Data records:
§ §

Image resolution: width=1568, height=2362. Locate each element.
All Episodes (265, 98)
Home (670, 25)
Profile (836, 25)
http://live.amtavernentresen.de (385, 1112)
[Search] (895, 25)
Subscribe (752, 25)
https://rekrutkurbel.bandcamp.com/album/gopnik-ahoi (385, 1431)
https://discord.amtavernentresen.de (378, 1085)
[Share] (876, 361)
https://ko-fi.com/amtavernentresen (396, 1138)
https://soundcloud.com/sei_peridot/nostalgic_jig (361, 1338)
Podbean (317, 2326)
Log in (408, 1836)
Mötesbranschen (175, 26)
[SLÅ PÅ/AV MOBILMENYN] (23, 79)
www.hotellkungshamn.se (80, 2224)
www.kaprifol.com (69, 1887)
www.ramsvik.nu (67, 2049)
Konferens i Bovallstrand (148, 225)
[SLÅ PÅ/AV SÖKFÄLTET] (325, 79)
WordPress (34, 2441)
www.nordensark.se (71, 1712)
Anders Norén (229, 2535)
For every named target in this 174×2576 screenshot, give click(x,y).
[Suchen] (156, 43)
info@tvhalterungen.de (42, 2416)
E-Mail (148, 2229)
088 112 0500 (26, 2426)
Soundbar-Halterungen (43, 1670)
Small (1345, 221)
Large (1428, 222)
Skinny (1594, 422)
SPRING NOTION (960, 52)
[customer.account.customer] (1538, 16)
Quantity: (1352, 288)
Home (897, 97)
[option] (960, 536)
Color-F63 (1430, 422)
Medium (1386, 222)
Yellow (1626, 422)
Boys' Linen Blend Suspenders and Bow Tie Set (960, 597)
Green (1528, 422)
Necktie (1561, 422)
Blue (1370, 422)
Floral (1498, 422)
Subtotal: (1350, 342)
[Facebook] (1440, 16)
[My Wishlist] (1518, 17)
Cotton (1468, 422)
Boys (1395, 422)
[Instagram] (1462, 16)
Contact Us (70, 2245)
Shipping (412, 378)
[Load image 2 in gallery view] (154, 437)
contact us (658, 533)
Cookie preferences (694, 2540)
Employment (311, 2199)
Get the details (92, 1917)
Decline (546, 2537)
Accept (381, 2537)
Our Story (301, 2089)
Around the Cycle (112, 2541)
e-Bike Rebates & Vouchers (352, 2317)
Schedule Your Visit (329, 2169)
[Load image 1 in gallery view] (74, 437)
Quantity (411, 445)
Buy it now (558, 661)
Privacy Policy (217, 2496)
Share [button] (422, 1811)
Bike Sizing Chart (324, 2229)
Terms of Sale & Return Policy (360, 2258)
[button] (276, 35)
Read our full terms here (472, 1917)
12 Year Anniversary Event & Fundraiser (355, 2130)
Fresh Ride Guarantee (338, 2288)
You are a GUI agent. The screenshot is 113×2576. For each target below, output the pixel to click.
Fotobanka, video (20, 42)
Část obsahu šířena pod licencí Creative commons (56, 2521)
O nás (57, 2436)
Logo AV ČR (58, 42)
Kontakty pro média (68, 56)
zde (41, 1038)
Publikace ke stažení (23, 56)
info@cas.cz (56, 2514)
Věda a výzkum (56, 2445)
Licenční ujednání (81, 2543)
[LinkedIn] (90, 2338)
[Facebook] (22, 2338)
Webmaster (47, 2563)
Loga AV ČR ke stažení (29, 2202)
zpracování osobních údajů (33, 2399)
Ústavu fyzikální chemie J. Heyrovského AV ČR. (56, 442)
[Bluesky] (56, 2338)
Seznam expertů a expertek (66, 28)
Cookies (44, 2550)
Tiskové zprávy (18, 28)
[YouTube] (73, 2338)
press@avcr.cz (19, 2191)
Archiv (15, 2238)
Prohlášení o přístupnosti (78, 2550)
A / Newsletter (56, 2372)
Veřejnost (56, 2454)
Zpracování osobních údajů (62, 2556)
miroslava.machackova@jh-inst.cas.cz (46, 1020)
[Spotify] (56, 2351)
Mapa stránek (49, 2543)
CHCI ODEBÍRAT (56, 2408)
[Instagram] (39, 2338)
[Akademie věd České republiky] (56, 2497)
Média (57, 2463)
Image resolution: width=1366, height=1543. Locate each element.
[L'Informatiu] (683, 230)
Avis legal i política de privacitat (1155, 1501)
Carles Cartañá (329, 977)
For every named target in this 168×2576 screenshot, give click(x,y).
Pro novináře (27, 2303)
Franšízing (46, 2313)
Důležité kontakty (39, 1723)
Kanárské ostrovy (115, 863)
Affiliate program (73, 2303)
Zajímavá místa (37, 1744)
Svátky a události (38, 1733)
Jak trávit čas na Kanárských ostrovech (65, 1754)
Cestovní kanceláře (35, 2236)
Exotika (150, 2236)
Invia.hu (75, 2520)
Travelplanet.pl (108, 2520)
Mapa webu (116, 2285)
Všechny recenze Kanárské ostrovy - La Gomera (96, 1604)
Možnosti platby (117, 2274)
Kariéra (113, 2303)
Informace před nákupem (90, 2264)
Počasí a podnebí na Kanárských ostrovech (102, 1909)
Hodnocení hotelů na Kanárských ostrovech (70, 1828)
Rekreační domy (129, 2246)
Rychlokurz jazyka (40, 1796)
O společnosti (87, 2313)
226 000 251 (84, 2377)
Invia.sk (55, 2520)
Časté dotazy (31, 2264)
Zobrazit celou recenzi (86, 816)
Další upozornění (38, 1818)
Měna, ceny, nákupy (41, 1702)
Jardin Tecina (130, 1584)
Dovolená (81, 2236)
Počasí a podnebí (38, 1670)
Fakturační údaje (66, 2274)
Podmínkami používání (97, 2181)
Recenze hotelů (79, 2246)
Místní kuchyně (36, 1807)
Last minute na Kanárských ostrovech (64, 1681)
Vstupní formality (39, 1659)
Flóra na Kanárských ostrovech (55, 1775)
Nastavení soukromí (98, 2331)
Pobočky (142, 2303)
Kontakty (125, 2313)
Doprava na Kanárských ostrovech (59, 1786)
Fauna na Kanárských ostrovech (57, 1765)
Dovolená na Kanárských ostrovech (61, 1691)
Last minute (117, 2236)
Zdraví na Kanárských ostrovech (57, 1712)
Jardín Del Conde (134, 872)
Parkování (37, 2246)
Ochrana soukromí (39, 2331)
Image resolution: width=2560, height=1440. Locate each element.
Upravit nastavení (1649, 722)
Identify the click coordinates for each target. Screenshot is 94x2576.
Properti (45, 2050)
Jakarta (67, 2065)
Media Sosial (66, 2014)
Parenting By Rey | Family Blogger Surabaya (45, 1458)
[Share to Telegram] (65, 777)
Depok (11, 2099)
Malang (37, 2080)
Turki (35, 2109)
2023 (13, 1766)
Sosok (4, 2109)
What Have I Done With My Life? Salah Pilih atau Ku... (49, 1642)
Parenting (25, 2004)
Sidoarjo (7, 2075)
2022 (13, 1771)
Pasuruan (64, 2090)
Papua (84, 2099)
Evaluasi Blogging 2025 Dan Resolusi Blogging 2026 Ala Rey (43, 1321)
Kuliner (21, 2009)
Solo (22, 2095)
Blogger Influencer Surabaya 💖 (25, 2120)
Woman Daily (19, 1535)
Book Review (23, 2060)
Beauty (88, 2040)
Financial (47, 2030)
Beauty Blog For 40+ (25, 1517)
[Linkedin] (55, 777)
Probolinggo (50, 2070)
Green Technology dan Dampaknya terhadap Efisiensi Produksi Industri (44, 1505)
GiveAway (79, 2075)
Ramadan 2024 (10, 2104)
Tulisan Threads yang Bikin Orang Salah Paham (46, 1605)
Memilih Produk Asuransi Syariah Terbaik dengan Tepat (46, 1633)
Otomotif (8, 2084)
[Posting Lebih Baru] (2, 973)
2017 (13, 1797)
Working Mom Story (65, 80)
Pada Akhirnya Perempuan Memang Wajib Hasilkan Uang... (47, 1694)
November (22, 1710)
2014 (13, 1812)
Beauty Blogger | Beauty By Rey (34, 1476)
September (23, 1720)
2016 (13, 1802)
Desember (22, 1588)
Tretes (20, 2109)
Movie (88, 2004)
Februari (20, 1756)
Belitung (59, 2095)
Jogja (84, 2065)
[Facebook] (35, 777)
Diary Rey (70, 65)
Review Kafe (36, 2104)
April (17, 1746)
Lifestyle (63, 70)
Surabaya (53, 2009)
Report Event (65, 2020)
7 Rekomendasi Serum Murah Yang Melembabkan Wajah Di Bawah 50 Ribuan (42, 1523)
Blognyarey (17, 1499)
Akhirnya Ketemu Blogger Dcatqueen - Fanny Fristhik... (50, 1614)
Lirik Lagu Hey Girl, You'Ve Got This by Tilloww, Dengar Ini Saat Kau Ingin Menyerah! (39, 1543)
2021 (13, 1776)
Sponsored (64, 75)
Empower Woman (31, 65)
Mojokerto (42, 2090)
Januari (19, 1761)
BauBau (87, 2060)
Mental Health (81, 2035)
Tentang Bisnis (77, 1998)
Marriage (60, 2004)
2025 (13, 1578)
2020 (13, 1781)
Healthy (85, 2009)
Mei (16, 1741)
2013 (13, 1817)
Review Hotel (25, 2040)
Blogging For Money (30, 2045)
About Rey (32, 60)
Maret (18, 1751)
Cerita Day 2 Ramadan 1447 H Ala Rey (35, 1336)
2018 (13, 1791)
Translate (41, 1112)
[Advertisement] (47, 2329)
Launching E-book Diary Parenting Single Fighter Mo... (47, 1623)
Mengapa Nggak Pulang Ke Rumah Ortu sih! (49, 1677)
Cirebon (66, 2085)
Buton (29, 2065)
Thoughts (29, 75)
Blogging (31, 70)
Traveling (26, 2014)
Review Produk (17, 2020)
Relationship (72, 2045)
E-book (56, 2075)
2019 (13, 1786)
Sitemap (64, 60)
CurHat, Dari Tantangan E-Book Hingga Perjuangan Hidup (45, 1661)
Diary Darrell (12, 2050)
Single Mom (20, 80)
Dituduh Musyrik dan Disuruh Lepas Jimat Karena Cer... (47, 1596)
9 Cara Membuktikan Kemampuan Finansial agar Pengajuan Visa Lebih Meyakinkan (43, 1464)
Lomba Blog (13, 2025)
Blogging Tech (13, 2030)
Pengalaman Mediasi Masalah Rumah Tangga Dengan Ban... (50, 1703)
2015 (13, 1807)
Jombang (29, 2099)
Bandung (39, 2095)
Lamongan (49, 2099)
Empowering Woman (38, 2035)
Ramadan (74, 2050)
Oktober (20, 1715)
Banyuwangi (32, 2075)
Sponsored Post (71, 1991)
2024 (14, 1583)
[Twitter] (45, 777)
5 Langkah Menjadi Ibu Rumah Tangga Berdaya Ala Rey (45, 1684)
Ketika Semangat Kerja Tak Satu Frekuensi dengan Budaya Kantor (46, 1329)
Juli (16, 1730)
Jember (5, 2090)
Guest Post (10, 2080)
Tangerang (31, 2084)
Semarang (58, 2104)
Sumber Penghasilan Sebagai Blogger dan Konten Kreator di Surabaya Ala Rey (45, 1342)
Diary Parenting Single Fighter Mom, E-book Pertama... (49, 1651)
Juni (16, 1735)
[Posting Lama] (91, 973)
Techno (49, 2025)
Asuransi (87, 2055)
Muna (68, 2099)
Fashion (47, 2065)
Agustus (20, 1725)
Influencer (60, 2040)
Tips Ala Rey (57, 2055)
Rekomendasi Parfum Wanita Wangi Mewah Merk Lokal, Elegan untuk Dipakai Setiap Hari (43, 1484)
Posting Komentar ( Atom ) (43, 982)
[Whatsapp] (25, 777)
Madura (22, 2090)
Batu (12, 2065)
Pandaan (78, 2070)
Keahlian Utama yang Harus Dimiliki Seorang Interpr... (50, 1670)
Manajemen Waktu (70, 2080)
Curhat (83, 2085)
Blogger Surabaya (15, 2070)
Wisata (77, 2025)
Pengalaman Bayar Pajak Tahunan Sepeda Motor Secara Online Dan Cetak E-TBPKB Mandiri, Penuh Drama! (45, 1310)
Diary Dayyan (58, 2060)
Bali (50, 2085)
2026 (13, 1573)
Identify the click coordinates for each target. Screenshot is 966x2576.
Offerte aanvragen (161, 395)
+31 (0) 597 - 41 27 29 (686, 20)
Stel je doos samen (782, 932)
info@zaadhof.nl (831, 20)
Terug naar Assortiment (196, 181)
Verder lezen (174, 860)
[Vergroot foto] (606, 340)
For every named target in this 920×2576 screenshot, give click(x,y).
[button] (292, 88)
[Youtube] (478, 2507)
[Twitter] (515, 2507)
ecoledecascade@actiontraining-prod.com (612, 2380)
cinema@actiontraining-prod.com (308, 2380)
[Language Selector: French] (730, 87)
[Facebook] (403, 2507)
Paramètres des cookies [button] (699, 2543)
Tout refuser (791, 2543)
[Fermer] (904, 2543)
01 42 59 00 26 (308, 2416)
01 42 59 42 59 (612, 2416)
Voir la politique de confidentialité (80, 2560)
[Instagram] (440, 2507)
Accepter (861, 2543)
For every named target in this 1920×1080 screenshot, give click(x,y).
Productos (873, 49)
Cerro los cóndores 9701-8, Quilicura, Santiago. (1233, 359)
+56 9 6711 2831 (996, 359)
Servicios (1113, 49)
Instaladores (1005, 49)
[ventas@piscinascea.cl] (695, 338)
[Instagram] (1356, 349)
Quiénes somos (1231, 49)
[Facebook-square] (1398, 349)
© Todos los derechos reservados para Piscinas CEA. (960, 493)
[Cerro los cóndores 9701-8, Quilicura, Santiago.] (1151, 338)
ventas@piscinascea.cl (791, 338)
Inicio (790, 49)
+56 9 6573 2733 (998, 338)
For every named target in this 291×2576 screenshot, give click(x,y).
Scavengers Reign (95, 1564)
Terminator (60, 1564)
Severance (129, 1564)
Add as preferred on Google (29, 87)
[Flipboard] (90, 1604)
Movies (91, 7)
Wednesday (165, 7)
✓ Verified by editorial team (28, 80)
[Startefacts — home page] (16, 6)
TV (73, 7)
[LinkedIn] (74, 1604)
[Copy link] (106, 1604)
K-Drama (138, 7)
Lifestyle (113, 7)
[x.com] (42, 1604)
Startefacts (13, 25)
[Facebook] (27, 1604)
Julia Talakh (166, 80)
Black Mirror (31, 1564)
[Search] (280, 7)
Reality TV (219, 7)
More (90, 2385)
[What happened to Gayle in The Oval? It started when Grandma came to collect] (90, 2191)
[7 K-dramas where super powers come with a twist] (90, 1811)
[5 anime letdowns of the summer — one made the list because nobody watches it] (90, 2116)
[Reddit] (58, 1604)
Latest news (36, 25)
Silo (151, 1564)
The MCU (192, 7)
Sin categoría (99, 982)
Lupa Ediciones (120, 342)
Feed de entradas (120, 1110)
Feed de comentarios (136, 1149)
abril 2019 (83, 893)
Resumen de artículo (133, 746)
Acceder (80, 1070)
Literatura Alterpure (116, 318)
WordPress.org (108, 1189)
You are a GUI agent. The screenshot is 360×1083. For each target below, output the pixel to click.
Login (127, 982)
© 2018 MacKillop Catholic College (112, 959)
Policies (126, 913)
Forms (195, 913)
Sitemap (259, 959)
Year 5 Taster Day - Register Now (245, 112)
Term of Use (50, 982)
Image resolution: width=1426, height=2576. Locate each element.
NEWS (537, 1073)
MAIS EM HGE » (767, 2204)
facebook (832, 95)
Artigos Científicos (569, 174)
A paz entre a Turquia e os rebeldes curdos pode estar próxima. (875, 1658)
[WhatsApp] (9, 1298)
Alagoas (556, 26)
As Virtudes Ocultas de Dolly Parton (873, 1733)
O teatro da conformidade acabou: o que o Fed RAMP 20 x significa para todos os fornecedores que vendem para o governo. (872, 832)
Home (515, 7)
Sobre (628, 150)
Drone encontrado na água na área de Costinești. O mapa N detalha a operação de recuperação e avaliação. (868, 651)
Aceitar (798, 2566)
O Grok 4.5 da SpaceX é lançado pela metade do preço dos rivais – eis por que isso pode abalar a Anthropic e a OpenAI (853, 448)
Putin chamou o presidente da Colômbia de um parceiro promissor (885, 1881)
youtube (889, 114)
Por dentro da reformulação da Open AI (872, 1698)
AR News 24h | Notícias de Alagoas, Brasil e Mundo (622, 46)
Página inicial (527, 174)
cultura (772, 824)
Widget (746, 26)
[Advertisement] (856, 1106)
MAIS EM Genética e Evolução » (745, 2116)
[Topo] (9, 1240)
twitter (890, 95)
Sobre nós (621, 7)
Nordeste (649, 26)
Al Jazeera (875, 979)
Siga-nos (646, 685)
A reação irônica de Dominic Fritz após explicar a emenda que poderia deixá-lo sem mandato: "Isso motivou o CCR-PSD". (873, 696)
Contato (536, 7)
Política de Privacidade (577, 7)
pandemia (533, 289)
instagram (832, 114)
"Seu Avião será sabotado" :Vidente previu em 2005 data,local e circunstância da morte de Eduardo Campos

§ §

Transcribe the records above from the line holding "[LinkedIn] (90, 2338)" down to the line holding "Archiv (15, 2238)", inclusive, without adding anything.

**RESULT FOR THIS EXERCISE:**
[LinkedIn] (90, 2338)
[Facebook] (22, 2338)
Webmaster (47, 2563)
Loga AV ČR ke stažení (29, 2202)
zpracování osobních údajů (33, 2399)
Ústavu fyzikální chemie J. Heyrovského AV ČR. (56, 442)
[Bluesky] (56, 2338)
Seznam expertů a expertek (66, 28)
Cookies (44, 2550)
Tiskové zprávy (18, 28)
[YouTube] (73, 2338)
press@avcr.cz (19, 2191)
Archiv (15, 2238)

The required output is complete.